_EXERCISE DIRECTIONS_. Convert the lines below, from the line containing "At what coordinates" through the final line, into a Markdown table with the columns Row and Text, numbering each line and omitting blank ones. Exclude the pictures from the table.
--- START ---
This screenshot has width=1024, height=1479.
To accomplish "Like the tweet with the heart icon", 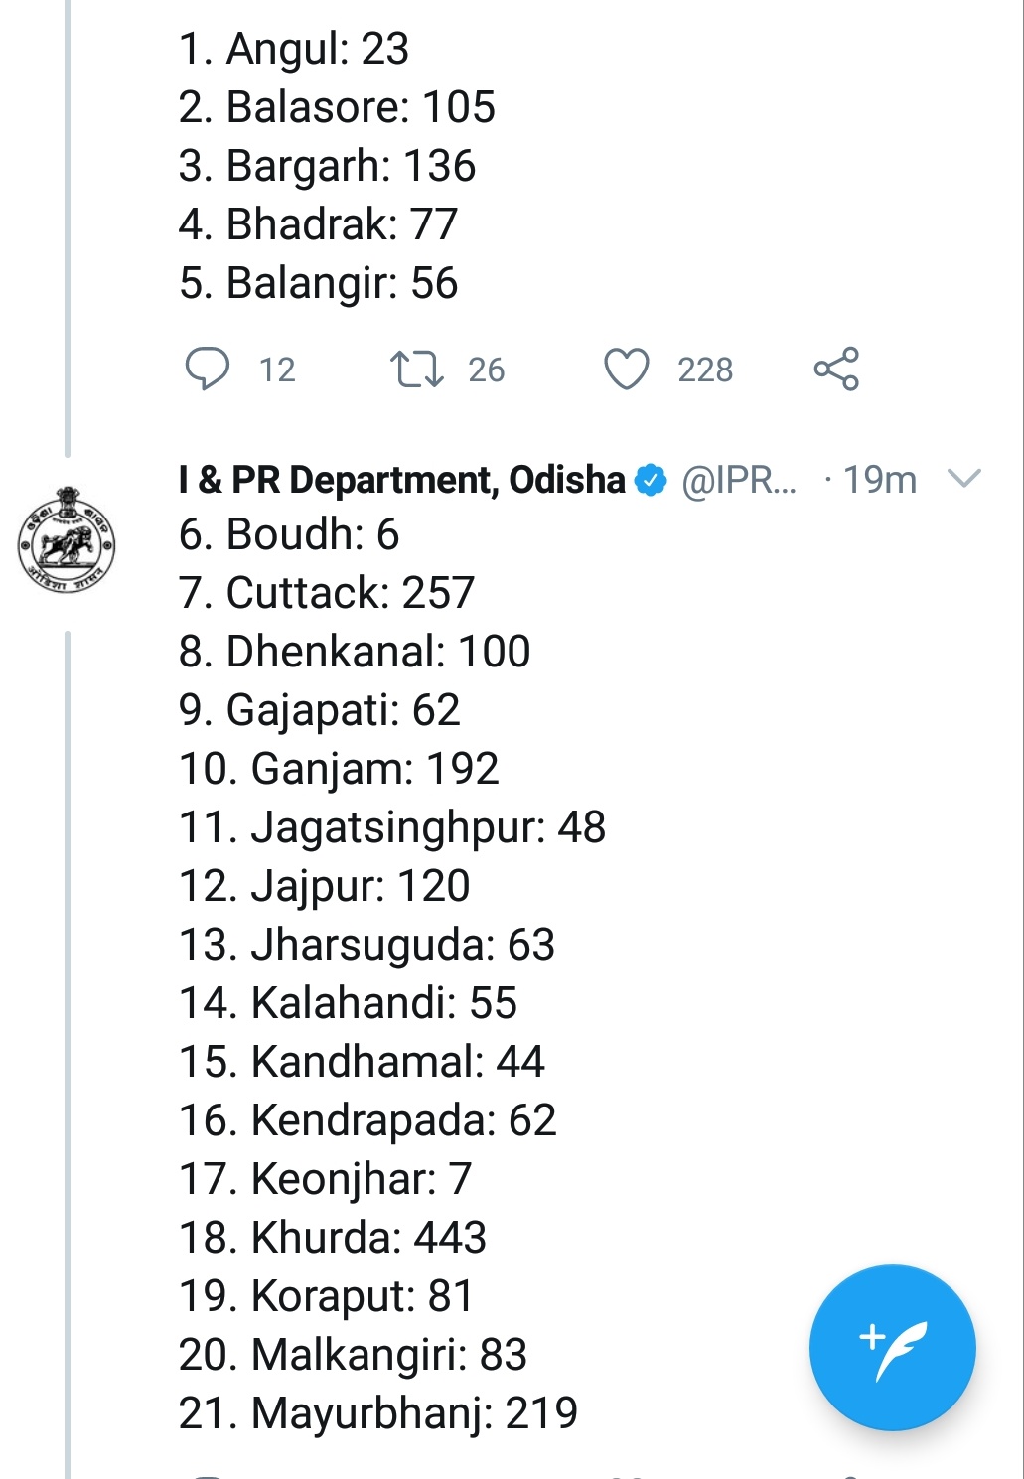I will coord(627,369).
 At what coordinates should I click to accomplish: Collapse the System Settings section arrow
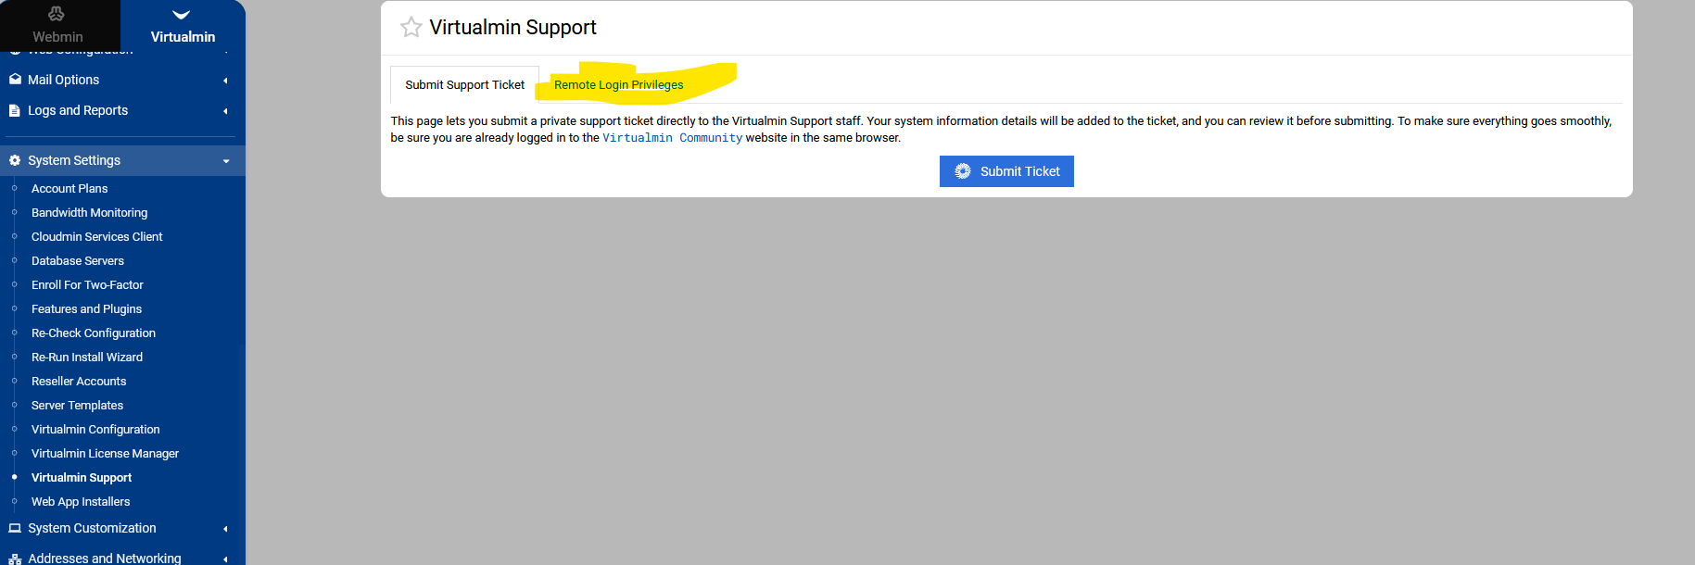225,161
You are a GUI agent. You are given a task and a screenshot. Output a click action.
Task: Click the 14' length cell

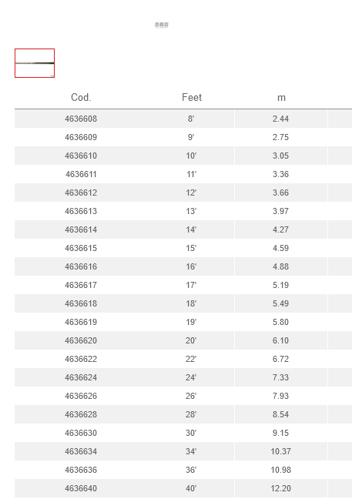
--- END ---
_RESULT FOR THIS TASK_.
| Row | Text |
|---|---|
| 1 |  At what coordinates should I click to accomplish: Collapse the System Settings section arrow |
| 2 | 225,161 |
| 3 | You are a GUI agent. You are given a task and a screenshot. Output a click action. |
| 4 | Task: Click the 14' length cell |